• **Lista de tareas**:
[1] Extrae del fragmento sobre maestros y periodistas el pasaje que va de "Esa maleabilidad que" a "en sus venas.", ambos incluidos.
[2] Traduce al inglés esta oración del fragmento sobre maestros y periodistas: "Educar y comunicar no es un juego de niños."

• **Fragmento del texto**:

“¡Hola! ¡Buenos días! Soy un redactor del diario ¡‘El Planeta’!”. Al otro lado del teléfono, se hace el silencio. No tan helador como cuando se recibe la llamada de un inspector. Pero casi. ¡Alerta! ¡Un periodista nos acecha! Activemos alarmas. Un ser de otro ‘planeta’. Muro de contención. ¿Nos estará grabando la conversación? ¿Querrá buscar la mota de polvo más oscura bajo la alfombra del aula de psicomotricidad? Inevitable dejarse contagiar por un imaginario colectivo contaminado cuando un profesional de los medios se acerca a un centro educativo. Con el temor de que lo haga porque algún conato de crisis merodea por el colegio. ¿Y cuándo no hay un sobresalto en un aula, en los pasillos o en el patio? Todos los días. La vida escolar lleva adosada la sorpresa en su horario. El quehacer del comunicador, también. Va a ser que maestro y reportero no viven en universos dispares.

Esa maleabilidad que se les pide a ambos para sortear episodios inesperados no implica vivir en la improvisación. Mal le va el periodista kamikaze que no se prepara una entrevista. Y mal va una escuela que se lanza a una reunión de padres sin paracaídas. Educar y comunicar no es un juego de niños. Menos aún, si ambas vocaciones se aúnan. El educador lleva en la sangre la vocación de comunicar. Y el comunicador tiene mucho de pedagogo en sus venas.

• **Datos de origen**:
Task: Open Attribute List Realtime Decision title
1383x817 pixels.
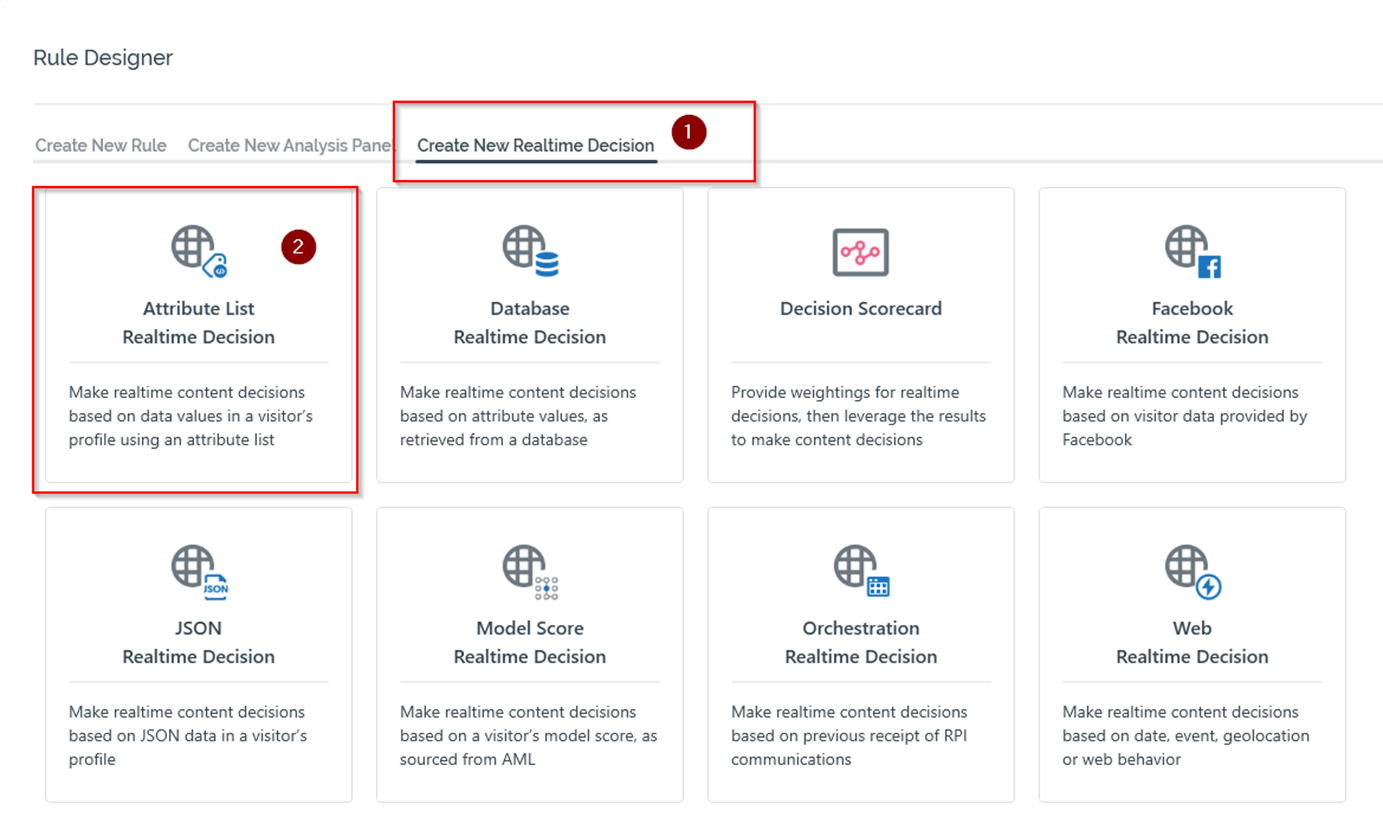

--

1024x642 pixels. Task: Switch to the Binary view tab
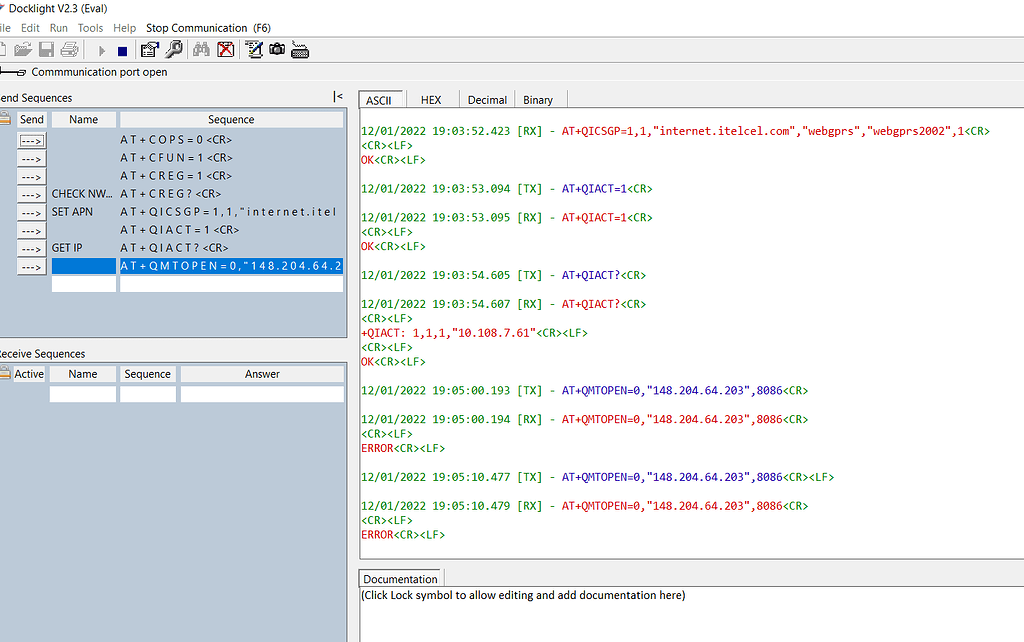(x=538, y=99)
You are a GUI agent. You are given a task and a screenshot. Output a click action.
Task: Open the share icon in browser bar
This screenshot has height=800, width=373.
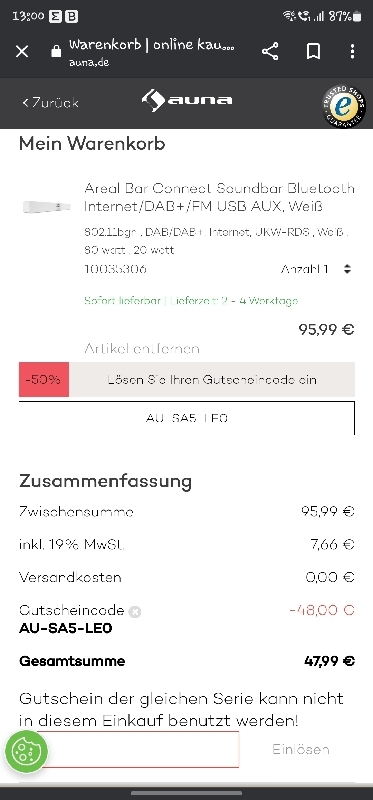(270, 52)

• **Tus respuestas**:
[1]
Esa maleabilidad que se les pide a ambos para sortear episodios inesperados no implica vivir en la improvisación. Mal le va el periodista kamikaze que no se prepara una entrevista. Y mal va una escuela que se lanza a una reunión de padres sin paracaídas. Educar y comunicar no es un juego de niños. Menos aún, si ambas vocaciones se aúnan. El educador lleva en la sangre la vocación de comunicar. Y el comunicador tiene mucho de pedagogo en sus venas.

[2] Educating and communicating is not child's play.